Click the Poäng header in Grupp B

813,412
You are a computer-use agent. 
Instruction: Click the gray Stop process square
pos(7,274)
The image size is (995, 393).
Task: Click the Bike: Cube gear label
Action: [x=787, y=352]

• ACTION ITEM:
Output the full listing above once again, verbatim.

• COMPLETED EXERCISE:
Click the Poäng header in Grupp B

813,412
You are a computer-use agent. 
Instruction: Click the gray Stop process square
pos(7,274)
The image size is (995, 393).
Task: Click the Bike: Cube gear label
Action: [x=787, y=352]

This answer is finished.